%%
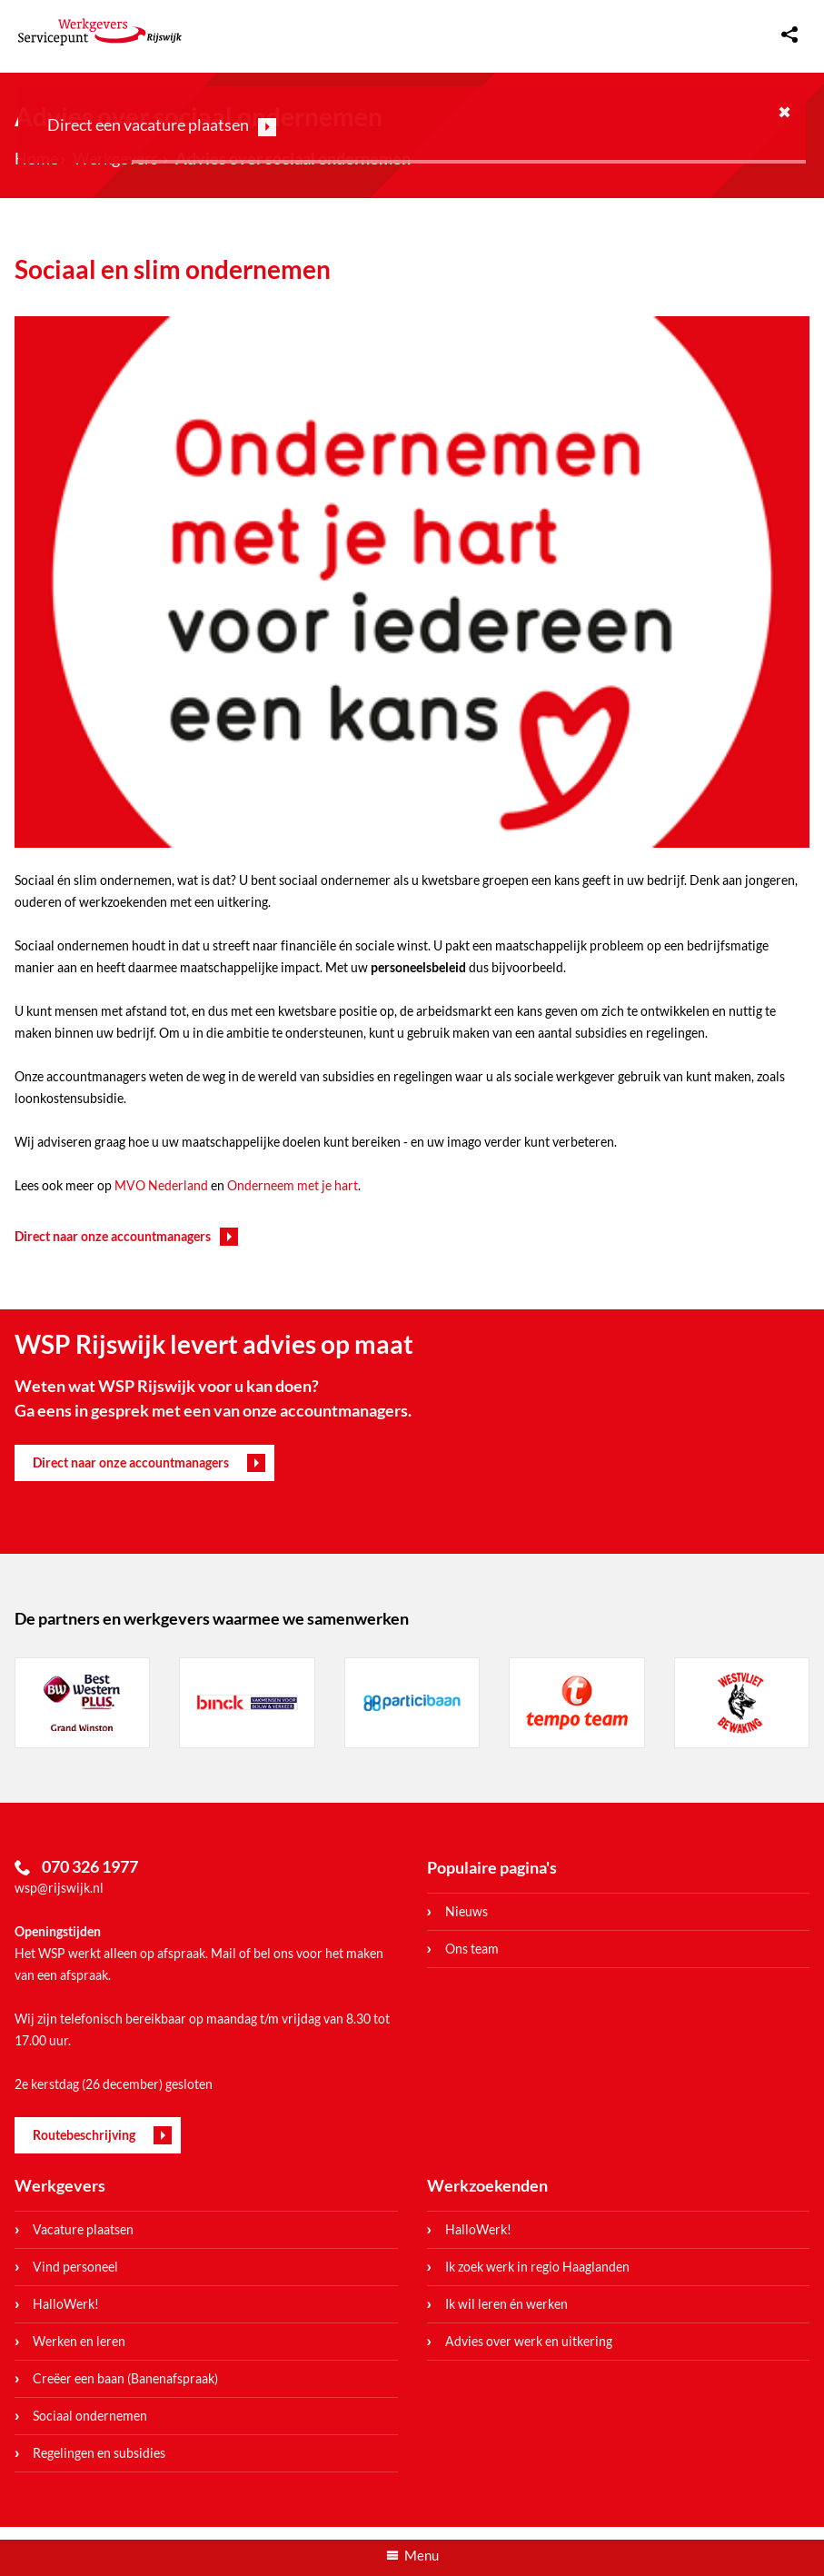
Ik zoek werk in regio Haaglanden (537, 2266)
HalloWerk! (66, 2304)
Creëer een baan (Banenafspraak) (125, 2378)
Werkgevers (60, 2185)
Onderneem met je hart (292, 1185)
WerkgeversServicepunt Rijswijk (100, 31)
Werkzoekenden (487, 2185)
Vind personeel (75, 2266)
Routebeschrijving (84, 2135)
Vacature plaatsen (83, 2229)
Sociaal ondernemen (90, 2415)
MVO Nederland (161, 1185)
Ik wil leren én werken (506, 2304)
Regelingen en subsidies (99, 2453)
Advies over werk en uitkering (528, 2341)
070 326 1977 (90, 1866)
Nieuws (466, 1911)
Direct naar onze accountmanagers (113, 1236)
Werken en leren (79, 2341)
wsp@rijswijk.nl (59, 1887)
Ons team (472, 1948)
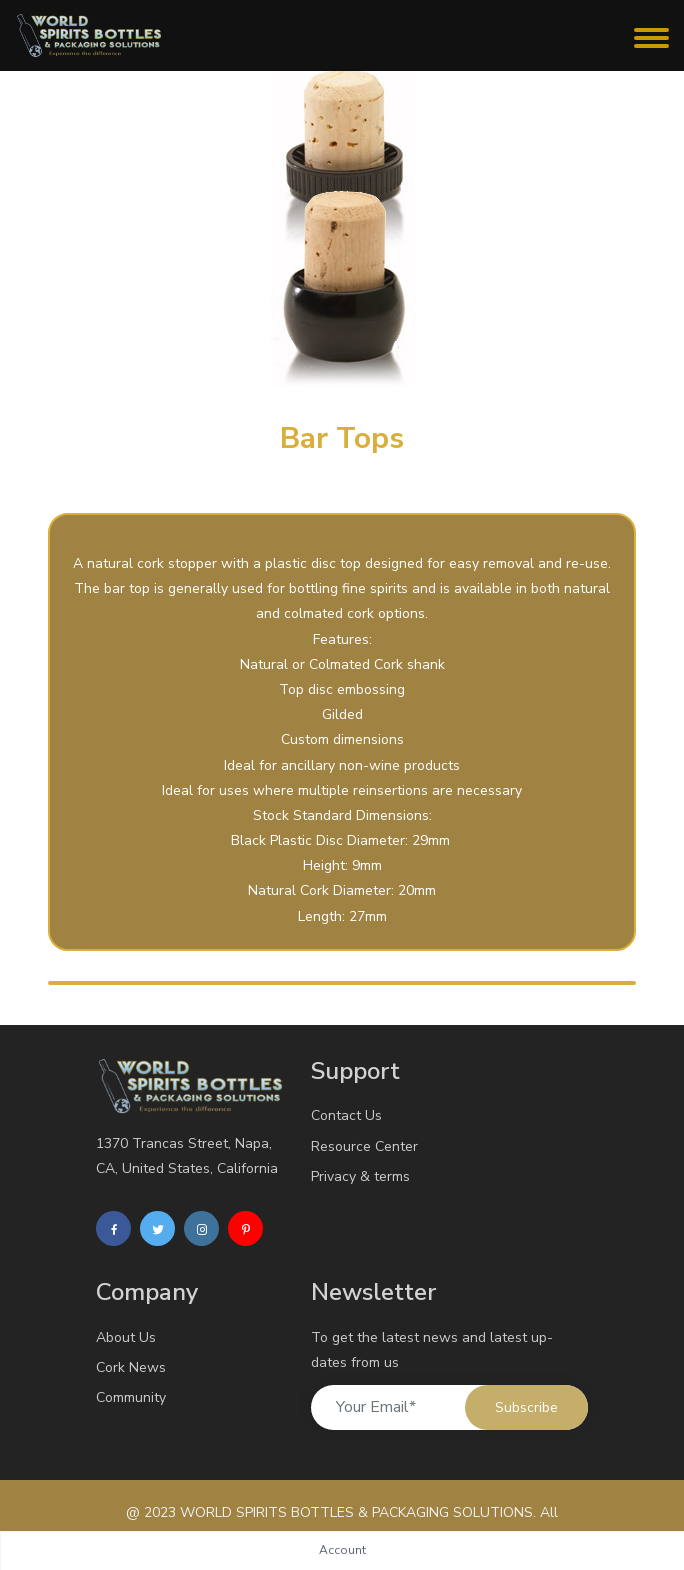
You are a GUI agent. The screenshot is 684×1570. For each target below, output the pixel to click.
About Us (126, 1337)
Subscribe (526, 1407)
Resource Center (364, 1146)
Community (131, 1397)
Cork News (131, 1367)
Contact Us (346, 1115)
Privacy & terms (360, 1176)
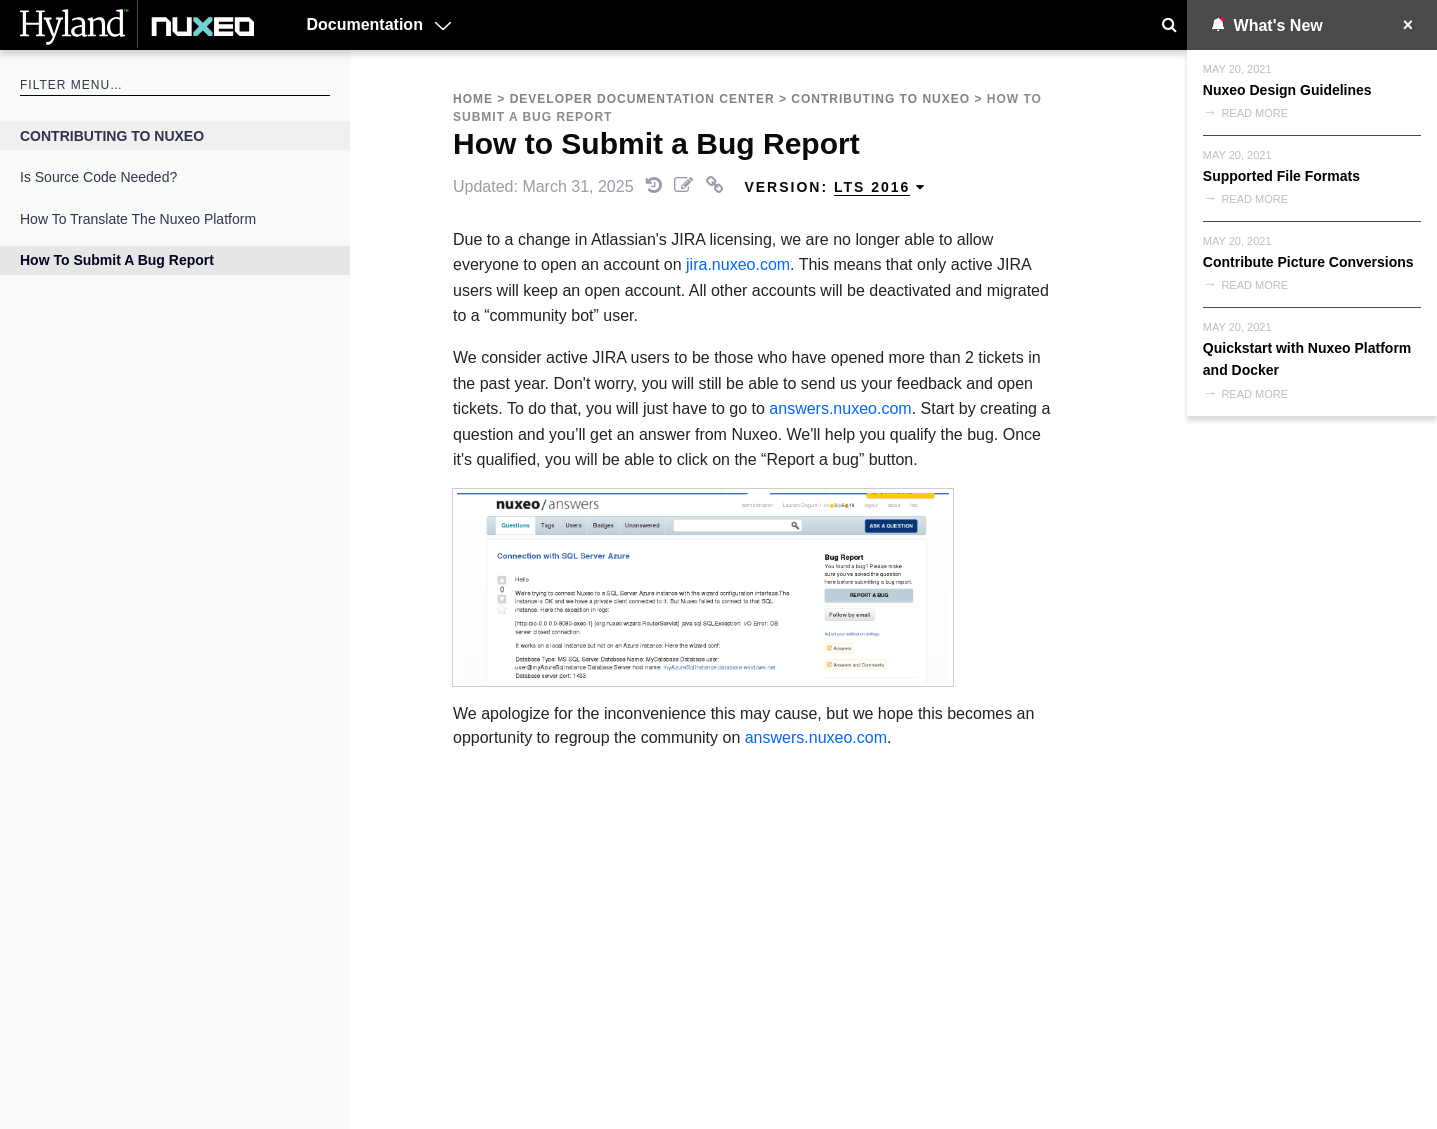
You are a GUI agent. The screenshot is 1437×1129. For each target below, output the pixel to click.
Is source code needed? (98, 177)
%%
## EXERCISE DESCRIPTION
Copy out every line of the records again, including the text of each request, and add 146 to each number in the coordinate answers. Do not include the pictures.

## ANSWER
Ik zoek werk in regio Haaglanden (683, 2412)
HalloWerk! (212, 2450)
Creëer een baan (Banenafspraak) (271, 2524)
Werkgevers (206, 2331)
Onderneem met je hart (438, 1331)
WerkgeversServicepunt Rijswijk (246, 177)
Werkzoekenden (633, 2331)
Vind personeel (221, 2412)
Routebeschrijving (230, 2281)
Vacature plaatsen (229, 2375)
Sociaal ondernemen (236, 2561)
MVO Nederland (307, 1331)
Ik wil leren én werken (652, 2450)
Regelingen en subsidies (245, 2599)
Advies over werk en uitkering (674, 2487)
070 326 1977 (236, 2012)
Nieuws (612, 2057)
Direct naar onze accountmanagers (259, 1382)
Werken en leren (225, 2487)
wsp@rijswijk.nl (205, 2033)
Ons team (618, 2094)
You are a GUI agent. The screenshot is 684×1570. For each target below, output the pixel to click.
About Us (272, 1483)
Subscribe (672, 1553)
Resource Center (510, 1292)
Community (277, 1543)
Cork News (277, 1513)
Contact Us (492, 1261)
Privacy & terms (506, 1322)
You are a GUI agent. The screenshot is 1437×1129. For each target below, output the pixel to click.
Is source code needed? (244, 323)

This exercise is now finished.